Dear Students:

Much of what we do every day at the health center involves one-on-one interactions with you as individuals. We evaluate you clinically and try to inform and advise you. We approach you as young adults who are seeking your own well-being and try to help you learn how best to make the choices that will meet your own needs. We also try to reach out to you in support and encourage you to reach out to each other.

As I've written a few times before, when this kind of mutual support becomes community building, the health benefits for us all become huge.

Just this week, The Boston Globe reported on a recent study comparing the health of Americans and Britons (May 3). The bottom line: Americans are typically twice as unhealthy as their English counterparts. Twice as ill, even controlling for age, race, social class, smoking, and obesity. Twice as ill, despite spending more than twice as much per capita on health care.

"'Everybody should be discussing it,' says epidemiologist Michael Marmot, one of the study's co-authors. 'Why isn't the richest country in the world the healthiest country in the world?'"

Marmot's own explanation is not medical. He points to increasing economic disparities and financial insecurity since the mid-1970s, among all but the top fifth of Americans.

Public health commentators like Stephen Bezruchka have argued that the degree of social hierarchy, the gap between those on top and those on the bottom, directly predicts a society's health status.
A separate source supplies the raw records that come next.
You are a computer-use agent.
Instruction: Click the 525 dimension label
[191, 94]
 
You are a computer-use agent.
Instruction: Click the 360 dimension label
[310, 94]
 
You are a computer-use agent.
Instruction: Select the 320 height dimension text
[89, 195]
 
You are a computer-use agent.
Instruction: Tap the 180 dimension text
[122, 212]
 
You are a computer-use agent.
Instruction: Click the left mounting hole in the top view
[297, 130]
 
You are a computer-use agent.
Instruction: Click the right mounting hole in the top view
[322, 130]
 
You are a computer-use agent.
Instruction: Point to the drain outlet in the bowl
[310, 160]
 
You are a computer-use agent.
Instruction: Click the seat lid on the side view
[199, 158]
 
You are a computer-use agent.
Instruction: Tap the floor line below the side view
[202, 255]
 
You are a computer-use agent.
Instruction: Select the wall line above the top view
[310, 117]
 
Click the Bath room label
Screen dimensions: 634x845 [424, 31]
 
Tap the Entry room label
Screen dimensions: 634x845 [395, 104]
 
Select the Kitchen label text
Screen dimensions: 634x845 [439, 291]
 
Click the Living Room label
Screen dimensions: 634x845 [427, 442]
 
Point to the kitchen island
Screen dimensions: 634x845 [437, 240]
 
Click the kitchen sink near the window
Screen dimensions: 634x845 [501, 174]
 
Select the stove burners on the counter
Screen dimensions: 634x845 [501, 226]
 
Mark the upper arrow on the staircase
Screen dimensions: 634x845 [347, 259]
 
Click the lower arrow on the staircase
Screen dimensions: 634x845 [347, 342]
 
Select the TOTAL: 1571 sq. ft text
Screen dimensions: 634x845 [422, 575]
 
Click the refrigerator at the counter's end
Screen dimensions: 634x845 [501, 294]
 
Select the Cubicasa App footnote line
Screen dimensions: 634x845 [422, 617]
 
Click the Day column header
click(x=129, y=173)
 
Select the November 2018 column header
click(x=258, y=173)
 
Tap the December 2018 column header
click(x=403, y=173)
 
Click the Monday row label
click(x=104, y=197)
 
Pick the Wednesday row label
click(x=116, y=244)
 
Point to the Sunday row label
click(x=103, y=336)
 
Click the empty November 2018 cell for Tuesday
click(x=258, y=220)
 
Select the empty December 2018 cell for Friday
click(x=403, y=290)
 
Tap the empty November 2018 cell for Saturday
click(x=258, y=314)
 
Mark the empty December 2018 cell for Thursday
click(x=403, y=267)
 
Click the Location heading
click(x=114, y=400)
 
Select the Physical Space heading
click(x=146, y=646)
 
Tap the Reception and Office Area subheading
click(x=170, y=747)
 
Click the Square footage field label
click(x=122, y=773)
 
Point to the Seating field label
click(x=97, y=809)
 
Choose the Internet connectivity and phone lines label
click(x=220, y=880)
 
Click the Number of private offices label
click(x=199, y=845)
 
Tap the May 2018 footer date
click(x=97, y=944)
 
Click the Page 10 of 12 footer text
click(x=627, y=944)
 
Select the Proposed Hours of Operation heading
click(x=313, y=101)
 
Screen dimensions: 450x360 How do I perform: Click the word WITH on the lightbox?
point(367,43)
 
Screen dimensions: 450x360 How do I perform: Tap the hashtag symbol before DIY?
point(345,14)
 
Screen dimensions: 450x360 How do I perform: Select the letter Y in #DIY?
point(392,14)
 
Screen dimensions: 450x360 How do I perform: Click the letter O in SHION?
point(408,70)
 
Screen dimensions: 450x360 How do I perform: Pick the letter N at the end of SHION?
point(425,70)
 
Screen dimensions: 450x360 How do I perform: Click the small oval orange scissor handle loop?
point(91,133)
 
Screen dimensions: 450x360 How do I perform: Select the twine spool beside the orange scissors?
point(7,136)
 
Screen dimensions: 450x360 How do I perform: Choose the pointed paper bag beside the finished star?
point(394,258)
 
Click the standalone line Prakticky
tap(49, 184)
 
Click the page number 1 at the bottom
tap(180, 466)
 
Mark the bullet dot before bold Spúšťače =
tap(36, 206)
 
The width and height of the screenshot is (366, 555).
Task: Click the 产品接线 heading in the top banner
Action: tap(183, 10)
They point out that hierarchy is not conducive to building relationships of mutual support, sharing, trust, caring, and community. These relationships are the building blocks of what is called social capital.

Social capital is a measure of people's participation in their community, their sense of trust, their inclination to cooperate for mutual benefit. It includes everything from a community's density of associational memberships, levels of interpersonal trust, and norms of reciprocity.

Public health researchers like Ichiro Kawachi study the relationship between social capital and individual health. Kawachi has found that variations in these indicators of social capital correlate strongly with mortality rates. In fact, a 10 percent increase in a community's sense of mutual trust is associated with a nine percent lower level of overall mortality!

Social scientists have long known that social cohesion is a critical determinant of public health. Emile Durkheim, for instance, compared suicide statistics in European countries over time and concluded that the lowest rates of suicide consistently occurred in societies exhibiting the highest degrees of social integration.

How is social capital created on a college campus? By individuals joining together as a campus community, finding ways to reach out to each other, to try to understand and support each other, to show respect and concern for each other, and to build a sense of trust and social obligation amongst themselves.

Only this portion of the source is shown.